I want to digress into a couple of cat questions. Because, you know, that’s what we do here at Catster. My editor sent me a video — see how I’m blaming this on my editor — my editor sent me a video of, uh, your cat. And, er, in this video, your cat was using a toilet more expertly than a lot of people I’ve lived with. How did you teach him to do that?

Excuse me. Can you rephrase the question?

Yes, sorry. I’m mincing my words here. [Clears throat] How did you train your cat to pee in a toilet?

Ah, yes. I sent away for one of those kits you can find on TV. We have two Cornish Rexes, and when they were kittens we sent away for the kit. We went through the early stages of the training and nothing seemed to happen. They didn’t seem to take to it at all. But when they were about three years old, out of the blue, Mozart suddenly took to it and has stuck with it ever since. And his sister still uses a tray. But Mozart uses the toilet and sometimes I’ll get up in the middle of the night and sleepily make my way to the toilet. Mozart will rush in ahead of me to use the toilet and stare at me defiantly as I wait around for him to finish up.

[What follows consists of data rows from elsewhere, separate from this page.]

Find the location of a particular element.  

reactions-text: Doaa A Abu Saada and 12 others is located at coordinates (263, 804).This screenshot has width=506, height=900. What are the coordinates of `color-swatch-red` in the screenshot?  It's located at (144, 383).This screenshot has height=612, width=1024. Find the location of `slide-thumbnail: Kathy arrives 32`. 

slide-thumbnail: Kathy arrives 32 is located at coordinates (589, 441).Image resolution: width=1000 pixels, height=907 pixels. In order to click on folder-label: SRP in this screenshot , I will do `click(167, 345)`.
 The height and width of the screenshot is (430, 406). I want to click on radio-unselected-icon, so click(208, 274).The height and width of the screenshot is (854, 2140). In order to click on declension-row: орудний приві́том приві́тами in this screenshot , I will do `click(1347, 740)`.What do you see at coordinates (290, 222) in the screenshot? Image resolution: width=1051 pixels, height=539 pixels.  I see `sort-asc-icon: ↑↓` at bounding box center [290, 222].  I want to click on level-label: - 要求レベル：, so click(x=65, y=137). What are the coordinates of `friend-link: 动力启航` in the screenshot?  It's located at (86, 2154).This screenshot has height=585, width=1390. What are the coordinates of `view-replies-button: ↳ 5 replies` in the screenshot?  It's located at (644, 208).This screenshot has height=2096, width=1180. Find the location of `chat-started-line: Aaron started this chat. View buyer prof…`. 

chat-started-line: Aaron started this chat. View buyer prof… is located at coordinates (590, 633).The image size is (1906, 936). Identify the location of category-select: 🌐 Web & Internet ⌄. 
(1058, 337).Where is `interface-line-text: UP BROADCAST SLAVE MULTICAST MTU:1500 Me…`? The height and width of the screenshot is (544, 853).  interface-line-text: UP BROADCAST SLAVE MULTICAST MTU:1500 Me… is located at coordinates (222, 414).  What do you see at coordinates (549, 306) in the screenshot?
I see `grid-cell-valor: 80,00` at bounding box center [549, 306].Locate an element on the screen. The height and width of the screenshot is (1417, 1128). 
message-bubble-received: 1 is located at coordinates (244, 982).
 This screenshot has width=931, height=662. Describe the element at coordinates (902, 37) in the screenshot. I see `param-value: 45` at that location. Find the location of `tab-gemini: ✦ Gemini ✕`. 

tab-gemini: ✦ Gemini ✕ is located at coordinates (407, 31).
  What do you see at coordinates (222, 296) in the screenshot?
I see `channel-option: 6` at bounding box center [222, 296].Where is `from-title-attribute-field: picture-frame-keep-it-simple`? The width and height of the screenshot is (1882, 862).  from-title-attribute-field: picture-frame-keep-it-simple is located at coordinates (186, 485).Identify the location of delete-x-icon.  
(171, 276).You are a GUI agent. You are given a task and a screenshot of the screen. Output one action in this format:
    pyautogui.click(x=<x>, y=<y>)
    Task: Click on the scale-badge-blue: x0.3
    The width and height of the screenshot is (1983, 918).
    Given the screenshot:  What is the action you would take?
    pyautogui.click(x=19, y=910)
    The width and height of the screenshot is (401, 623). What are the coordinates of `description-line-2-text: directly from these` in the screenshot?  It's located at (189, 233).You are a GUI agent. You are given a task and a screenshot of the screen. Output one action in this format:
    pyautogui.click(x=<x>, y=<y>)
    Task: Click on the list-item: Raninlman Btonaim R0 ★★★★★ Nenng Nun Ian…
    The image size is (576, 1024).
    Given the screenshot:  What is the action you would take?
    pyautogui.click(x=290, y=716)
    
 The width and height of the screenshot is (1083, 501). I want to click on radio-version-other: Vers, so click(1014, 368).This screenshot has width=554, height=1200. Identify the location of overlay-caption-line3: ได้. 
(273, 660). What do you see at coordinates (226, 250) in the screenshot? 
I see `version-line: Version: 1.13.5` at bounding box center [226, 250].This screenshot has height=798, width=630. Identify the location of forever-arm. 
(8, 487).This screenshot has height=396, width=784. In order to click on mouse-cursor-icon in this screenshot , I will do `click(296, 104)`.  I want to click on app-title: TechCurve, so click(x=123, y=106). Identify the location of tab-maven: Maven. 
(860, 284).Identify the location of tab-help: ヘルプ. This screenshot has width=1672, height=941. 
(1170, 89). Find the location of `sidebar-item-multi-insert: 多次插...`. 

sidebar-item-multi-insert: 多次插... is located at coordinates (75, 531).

What’s really funny is I put that video online and within a couple weeks it had more views than any of my music videos. I thought, well, that makes my life very simple. I won’t bother with making album covers and videos and things like that. I’ll just have shots of my cat peeing in a toilet and I’ll get more popular.

[Laughs] Yes, that seems to be where we’re at culturally in some ways. And maybe it’s something to embrace. So this amazing feat wasn’t in any way influenced by the instructions the famous jazz composer Charles Mingus wrote out for people who wanted to teach their cats to pee in a toilet? I think he wrote this up in the ’60s or ’70s.

You might know the kit that I bought. There is more than one brand or more than one way to skin a cat, as they say. It starts with the tray on the toilet and you gradually move it toward the the circle until you finally take it away and the cat is left with only the toilet. That’s the way we did it. I don’t know if that’s what you were referring to.

Oh, no. I just happen to be aware of this four-step guide Charles Mingus wrote for people who wanted to train their cat to use a toilet. And I thought it was an interesting connection — two brilliant musicians who are also brilliant at feline potty training. But we should probably move on. [Pause] I always wanted to know what your favorite J.G Ballard novel was.

[Pause] Ballard?

Yes. Something in your work suggests you’ve read a lot of J.G. Ballard.

The Drowned World? Yep.

The Drowned World. All right, yes! I love Ballard’s ’60s work best, too. The Vermilion Sands stories are my favorite. Yes. [Pause] So why The Drowned World?

It seems to transport me. I’m a very watery person. I have to be near water. That would be the thing I most enjoyed about that book, that it was all based around that.